Las misiones se definen como “las empresas peculiares por las cuales los heraldos del Evangelio enviados por la Iglesia cumplen, yendo por todo el mundo, el deber de predicar el Evangelio e implantar la Iglesia entre los pueblos o grupos humanos que todavía no creen en Cristo” (AG, n. 6). Después se agrega que las misiones, con sus actividades propias, se realizan en determinados territorios, vinculados con la Congregación de la Propagación de la fe y sometidos a un derecho particular. Claro está que las misiones no se pueden definir doctrinalmente por un principio territorial: las misiones así como la Misión tienen como objetivo los seres humanos y no las tierras. Sin embargo, es útil –siguiendo una tradición eclesial milenaria- conectar las misiones con el hecho territorial, sin pretender definir las misiones por él.
El Vaticano II, preocupado por conseguir la unanimidad de los votos de los Padres conciliares, no aclaró la relación entre los dos objetivos de las misiones: por una parte, la tesis tradicional de la “implantación de la Iglesia”, una tesis eclesio-centrada y heredera de una tradición que no atribuía valor positivo a las religiones no cristianas, negando la posibilidad de la salvación de los no cristianos. Por otra parte, una teología de la misión, en una perspectiva más cristocéntrica, tradicional como “proclamación del evangelio”, y más nueva como una reflexión sobre el Reino de Dios que ya está presente en toda la historia.

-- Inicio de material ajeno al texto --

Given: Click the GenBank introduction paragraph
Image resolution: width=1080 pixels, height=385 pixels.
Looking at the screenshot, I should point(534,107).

En la práctica, la preocupación dominante en la Iglesia fue la implantación de la Iglesia, que alcanzó una estructura jerárquica en gran parte de la tierra –con obispos, sacerdotes locales-. Al momento del Concilio, había más clero en Francia o en Italia que en toda Asia o África. Quizá hoy se vean las consecuencias por no haber dado la prioridad a la formación cristiana de los convertidos.
Otro problema, que ya se asomaba en la época del Concilio, cuando se empezaba a llamar “Francia, país de misión” o “Europa, continente de misión”, la necesidad de evangelizar todo este continente. La encíclica Redemptoris Missio (1990), habla de la celebración del centenario de las misiones en África, Asia y Oceanía, y de la nueva evangelización que han recibido ya los pueblos de antigua evangelización (RM, 30). La insistencia en esta nueva frontera de la misión encuentra una doble dificultad: la debilidad de una iglesia local poco creíble y la poca creatividad, novedad, inculturación de una evangelización, proveniente de las otras iglesias. Aquí vale el dicho que “a Roma vuelve lo que de Roma sale”, o sea una iglesia demasiado burocratizada y uniforme.